Saved entries =

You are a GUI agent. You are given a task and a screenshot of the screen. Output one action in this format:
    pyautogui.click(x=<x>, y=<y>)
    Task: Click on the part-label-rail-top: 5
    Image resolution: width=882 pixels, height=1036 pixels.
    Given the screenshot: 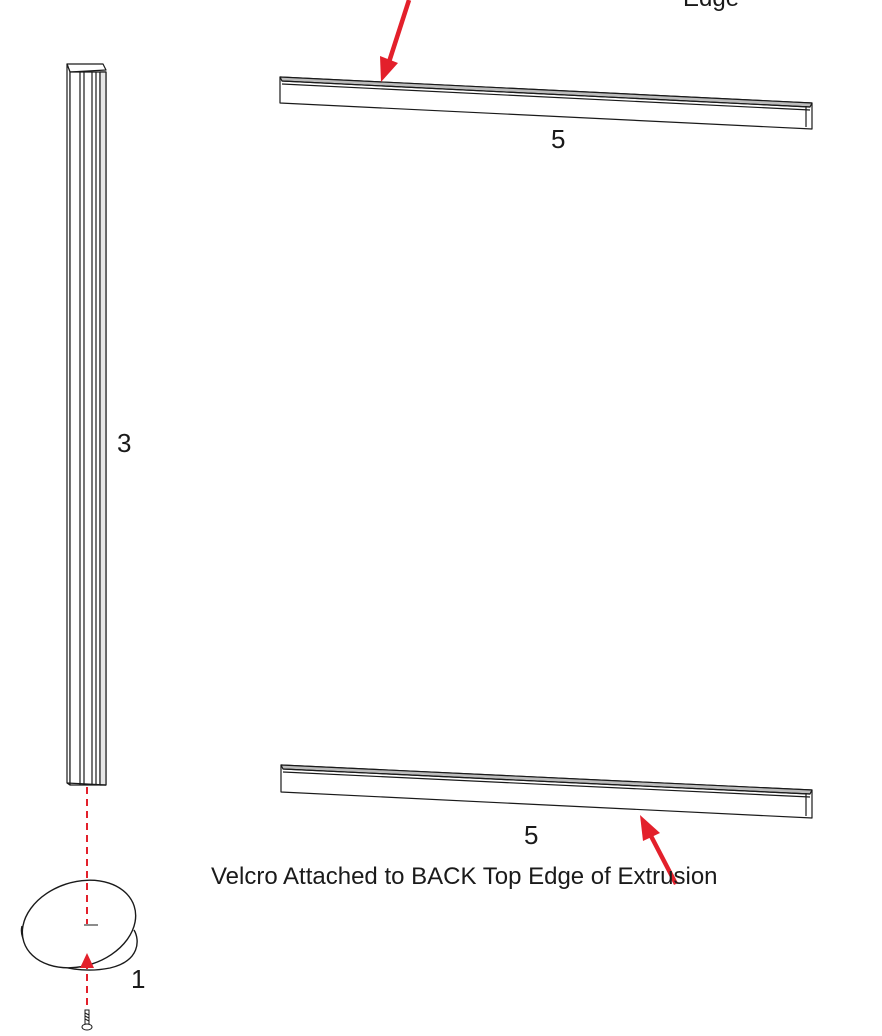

WHAT THE EXERCISE ASKS =
Express each line of the records above as a row in a Markdown table with the columns "Number" and "Text", leaving out blank lines. Do not include any pictures in your answer.

OUTPUT =
| Number | Text |
|---|---|
| 1 | You are a GUI agent. You are given a task and a screenshot of the screen. Output one action in this format: |
| 2 |     pyautogui.click(x=<x>, y=<y>) |
| 3 |     Task: Click on the part-label-rail-top: 5 |
| 4 |     Image resolution: width=882 pixels, height=1036 pixels. |
| 5 |     Given the screenshot:  |